Fire was originally a two-issue creator-owned comic book mini-series written and drawn by Brian Michael Bendis and published by Caliber Comics. It was later republished as a single volume by Image Comics.

Fire was among Bendis's first works to draw critical acclaim. Its success gave him a much wider audience and helped pave the way for A.K.A. Goldfish and Jinx.

==Plot synopsis==
The story, a spy thriller, is centered on a young Jewish-American man named Benjamin "Ben" Furst, who is initially introduced as a college student studying political science. After passing several tests, including a fake mugging, he is recruited by a beautiful young woman named D. D. into the Central Intelligence Agency and told that he is going to be the first agent of Project Fire (hence the title of the comic), an experiment to test whether training agents out of ordinary citizens can be successful.

Ben passes and becomes an agent under the command of Linda Dagger. He is placed in England to pose as a journalist named Jake Donaldson, and he is dispatched from time-to-time to set up assassinations in places around the world ranging from Japan to Brazil. He gradually becomes disillusioned with his lifestyle and job, and he begins to suspect that he is being set up himself.

One day, D. D., who had previously always treated him coldly, has sex with him. When Ben wakes up the next day, he is attacked by contract killers; Ben kills them and then breaks into CIA headquarters. He discovers that Project Fire is not a new experimental project, but rather something that has been going on for years; each such Project Fire agent is killed once the agent's superiors decide he has become a liability. Ben attempts to escape with the information, but he is captured by Linda Dagger.
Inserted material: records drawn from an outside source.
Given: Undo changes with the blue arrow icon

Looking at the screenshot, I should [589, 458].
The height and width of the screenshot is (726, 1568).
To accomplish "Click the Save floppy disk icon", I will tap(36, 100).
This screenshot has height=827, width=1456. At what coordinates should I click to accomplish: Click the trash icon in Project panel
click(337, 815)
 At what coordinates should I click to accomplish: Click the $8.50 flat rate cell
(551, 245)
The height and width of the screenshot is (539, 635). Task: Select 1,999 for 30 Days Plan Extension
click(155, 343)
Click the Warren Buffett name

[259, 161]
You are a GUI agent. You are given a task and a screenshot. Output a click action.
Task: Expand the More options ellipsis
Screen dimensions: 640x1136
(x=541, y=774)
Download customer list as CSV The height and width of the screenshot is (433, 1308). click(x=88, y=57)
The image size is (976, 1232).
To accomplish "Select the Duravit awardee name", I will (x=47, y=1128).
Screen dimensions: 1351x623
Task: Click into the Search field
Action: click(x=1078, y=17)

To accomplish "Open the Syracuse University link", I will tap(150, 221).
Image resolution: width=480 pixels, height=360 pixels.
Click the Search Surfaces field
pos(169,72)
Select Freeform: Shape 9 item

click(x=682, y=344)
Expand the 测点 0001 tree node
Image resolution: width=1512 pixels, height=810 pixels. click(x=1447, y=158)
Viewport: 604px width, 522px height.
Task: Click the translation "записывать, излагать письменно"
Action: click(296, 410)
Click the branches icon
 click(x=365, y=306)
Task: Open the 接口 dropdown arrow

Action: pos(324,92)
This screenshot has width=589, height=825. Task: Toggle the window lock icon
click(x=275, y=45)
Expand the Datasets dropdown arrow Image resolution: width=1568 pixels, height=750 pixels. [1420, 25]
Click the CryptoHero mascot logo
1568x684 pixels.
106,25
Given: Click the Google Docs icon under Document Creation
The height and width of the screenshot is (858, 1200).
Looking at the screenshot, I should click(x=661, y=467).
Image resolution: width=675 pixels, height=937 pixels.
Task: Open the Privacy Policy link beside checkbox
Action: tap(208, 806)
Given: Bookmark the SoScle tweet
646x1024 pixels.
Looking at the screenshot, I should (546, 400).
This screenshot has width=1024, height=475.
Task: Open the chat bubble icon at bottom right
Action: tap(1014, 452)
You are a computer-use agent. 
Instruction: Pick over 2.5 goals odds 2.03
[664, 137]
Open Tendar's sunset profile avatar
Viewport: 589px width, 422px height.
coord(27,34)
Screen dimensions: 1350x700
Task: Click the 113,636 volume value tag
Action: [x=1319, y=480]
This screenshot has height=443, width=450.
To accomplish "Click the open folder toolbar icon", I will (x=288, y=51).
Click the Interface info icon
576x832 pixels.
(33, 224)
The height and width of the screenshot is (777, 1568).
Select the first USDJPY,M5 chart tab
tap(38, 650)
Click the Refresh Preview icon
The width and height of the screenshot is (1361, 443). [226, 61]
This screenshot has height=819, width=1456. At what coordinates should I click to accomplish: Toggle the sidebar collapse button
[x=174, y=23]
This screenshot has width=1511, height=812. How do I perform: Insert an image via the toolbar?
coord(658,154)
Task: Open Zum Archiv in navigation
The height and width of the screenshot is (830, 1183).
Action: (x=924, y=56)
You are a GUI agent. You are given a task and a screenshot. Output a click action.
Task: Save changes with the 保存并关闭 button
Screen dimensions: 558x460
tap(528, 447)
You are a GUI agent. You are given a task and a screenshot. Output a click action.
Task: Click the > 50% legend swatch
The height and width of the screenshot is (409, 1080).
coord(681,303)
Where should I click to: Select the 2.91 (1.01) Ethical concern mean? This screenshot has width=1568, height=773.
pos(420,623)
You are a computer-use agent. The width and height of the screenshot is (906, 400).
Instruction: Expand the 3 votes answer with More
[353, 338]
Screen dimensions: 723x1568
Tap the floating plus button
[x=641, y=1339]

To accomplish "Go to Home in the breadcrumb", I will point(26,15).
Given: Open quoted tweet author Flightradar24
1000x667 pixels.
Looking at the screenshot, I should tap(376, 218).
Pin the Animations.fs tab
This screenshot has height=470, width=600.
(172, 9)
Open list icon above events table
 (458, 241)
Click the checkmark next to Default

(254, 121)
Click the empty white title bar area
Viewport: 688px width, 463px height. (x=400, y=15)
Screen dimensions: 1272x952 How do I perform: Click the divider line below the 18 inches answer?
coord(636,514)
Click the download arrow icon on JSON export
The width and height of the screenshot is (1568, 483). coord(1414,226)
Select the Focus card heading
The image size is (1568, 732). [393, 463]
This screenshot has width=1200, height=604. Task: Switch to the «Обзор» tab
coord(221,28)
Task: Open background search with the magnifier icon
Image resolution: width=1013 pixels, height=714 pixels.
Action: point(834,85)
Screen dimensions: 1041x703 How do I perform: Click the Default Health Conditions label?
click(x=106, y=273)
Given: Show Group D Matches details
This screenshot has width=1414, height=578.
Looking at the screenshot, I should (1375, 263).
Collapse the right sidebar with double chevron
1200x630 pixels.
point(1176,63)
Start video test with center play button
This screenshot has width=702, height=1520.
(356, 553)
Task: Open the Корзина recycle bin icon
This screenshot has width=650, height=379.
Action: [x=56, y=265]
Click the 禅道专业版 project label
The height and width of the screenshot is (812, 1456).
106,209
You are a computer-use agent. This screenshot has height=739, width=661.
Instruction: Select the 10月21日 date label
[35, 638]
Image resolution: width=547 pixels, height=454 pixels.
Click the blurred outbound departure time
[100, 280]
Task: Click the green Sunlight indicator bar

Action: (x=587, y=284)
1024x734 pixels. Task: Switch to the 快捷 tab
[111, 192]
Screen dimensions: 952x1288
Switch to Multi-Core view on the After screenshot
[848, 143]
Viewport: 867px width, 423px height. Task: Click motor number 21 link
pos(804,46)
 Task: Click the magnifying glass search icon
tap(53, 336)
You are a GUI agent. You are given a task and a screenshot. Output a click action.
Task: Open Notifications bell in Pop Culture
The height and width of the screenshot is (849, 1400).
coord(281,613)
Dagger sends D. D. to kill Ben, but Ben kills D. D. instead and escapes. He tries to send the information he has to a journalist to publicize, but before he can, at the end of the comic, Dagger finds him again and informs him that he either works for her or dies.

==Collected editions==
The series has been collected as a trade paperback:
- Project Fire Complete (114 pages, Transfuzion Publishing, 1994, ISBN 0-941613-61-5)
- Fire (120 pages, Image Comics, 2001, ISBN 1-58240-071-7)

==Film adaptation==
Universal Studios have optioned the film, with Zac Efron penciled in to play the lead.